Los sentimientos exclusivistas y antiglobalistas surgen de una confusión de estas categorías. Las cocinas nacionales o regionales, por ejemplo, que anclan sentimientos de orgullo en la propia identidad y median sentimientos de disgusto o desprecio por las cocinas de otros, son simplemente variaciones de un rasgo universal de comportamiento humano, cocinar, que nos distingue de todas las demás especies. Cocinar es un rasgo extraordinario de verdadera importancia para nuestra “identidad” como especie. Menos importante es cómo diferentes culturas usan este o aquel ingrediente.

La invención importa, pero igualmente importante es la circulación de esos descubrimientos.

La singularidad de las culturas locales es una ilusión de escala. Vistas a largo plazo, sus límites se difuminan y se funden entre sí. Pero la conciencia de un individuo o de una generación no es lo suficientemente amplia como para abarcar la profunda temporalidad que habita la cultura humana. Y así, olvidamos.

Las historias nacionales que nos enseñan también borran esta larga historia del movimiento cultural. Tienden a centrarse en relatos de innovación que enfatizan momentos de creación. En realidad, hay pocas historias de origen e invención genuinos.

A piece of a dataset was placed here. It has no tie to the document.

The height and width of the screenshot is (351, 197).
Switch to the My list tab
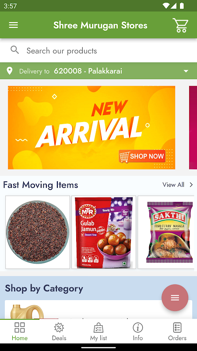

Abundan historias de circulación y adopción  y ofrecen un relato mucho más interesante y preciso de nuestra historia compartida. Consideremos la rueda, que se inventó justo unas pocas veces en diferentes formas, materiales y tamaños. Solo una o muy pocas de estas formas  se difundieron globalmente con extraordinarios y duraderos efectos. Pensemos en el alfabeto: se inventó una sola vez, posiblemente alrededor de 1700 a. C. (o incluso antes), pero fue apropiado mediante diferentes escrituras cientos de veces, y ahora proporciona una base para nuestros sistemas globales de comunicación. La invención importa en estas historias, pero igualmente importante es la circulación de esos descubrimientos.

Nuestra cultura es cosmopolita porque somos una especie cosmopolita. Somos ciudadanos del mundo, no de naciones, parafraseando a Sócrates y Thomas Paine. Lo que nos ha permitido prosperar, física y culturalmente, no es nuestro arraigo sino nuestra movilidad. Sin ella, ya habríamos desaparecido.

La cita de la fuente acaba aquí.